On Oct. 13 Dabrowska and Lithuania-based poet Ausra Kaziliunaite will join two Japanese writers — poet Yuki Nagae and novelist Yusho Takiguchi — for a discussion at Book Store B&B in Setagaya Ward. Dabrowska said the foursome “will be discussing the literary traditions and the contemporary poetry and art scene in our countries… And because we all are the alums of the International Writing Program at the University of Iowa, we plan to talk about our experience with this and other writers’ residencies.”
Other highlights of the festival will include talks on “The Impact of the Moomin Books on Adults and Children” and “Karen Blixen / Isak Dinesen in Words and Pictures,” held consecutively on Oct. 12 at the Minato-ku Industry Promotion Center.
Oct. 13 will see the presentation of the Kakehashi Literature Award at the Goethe-Institut. The biennial prize, “to promote contemporary German-language literature and its translations in Japan,” will go to author Robert Menasse and Japanese translator Tomoko Fukuma for the novel “Die Hauptstadt.”

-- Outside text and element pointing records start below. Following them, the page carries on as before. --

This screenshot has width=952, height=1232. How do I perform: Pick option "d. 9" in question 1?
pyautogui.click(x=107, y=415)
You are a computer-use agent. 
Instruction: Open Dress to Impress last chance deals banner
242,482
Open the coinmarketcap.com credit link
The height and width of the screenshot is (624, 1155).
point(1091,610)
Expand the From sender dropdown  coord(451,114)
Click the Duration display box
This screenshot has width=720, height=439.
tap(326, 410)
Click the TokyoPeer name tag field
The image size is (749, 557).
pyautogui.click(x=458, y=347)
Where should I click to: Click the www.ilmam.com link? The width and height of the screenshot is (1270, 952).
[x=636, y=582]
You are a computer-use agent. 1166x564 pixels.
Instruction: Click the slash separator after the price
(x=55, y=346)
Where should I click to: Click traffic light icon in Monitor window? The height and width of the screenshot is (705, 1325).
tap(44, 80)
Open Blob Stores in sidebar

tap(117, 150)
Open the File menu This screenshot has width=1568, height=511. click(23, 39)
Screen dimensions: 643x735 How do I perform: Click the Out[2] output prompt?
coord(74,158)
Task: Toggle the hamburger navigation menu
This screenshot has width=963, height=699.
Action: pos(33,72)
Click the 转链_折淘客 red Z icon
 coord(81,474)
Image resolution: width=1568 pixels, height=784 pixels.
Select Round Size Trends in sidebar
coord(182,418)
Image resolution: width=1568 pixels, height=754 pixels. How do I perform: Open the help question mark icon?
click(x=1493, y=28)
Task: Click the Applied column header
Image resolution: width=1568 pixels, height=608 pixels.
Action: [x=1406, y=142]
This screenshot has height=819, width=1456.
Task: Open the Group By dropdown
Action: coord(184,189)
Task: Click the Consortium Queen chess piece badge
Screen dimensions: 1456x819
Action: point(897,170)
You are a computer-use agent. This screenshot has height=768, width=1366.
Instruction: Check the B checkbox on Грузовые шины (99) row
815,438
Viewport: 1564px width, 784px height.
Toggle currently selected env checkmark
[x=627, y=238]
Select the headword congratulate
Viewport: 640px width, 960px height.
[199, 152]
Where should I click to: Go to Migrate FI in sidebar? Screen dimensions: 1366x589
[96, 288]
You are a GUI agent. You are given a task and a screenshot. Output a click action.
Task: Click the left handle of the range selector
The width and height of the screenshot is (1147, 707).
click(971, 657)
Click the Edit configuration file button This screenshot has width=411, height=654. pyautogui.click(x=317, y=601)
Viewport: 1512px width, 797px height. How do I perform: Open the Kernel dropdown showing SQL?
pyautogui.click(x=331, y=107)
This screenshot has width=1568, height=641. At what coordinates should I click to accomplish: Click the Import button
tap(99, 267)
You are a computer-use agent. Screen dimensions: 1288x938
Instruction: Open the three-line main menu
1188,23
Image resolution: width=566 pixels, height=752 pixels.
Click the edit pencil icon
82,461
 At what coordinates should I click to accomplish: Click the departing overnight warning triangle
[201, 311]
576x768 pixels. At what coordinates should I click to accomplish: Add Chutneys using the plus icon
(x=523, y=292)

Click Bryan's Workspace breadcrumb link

And on Oct. 14, Marta Carnicero, author of novels in Spanish and Catalan, will be interviewed by Gonzalo Robledo, a correspondent Spain’s El Pais newspaper, about “Identities in the Mirror of Contemporary Narrative” at the Instituto Cervantes Tokio in Chiyoda Ward.
The sessions will be held in a variety of languages, but English and Japanese will be available at most of them.
There will be plenty of deep thoughts at these events, but Dabrowska offered a refreshing reminder that literature can spring from everyday life: “Everything here is so new for me: even the pillow in my dorm room in Kyoto, which is not soft but filled with hard buckwheat. At first I couldn’t imagine sleeping on it, but it turned out to be unexpectedly comfortable … every day since my arrival brings something inspiring.”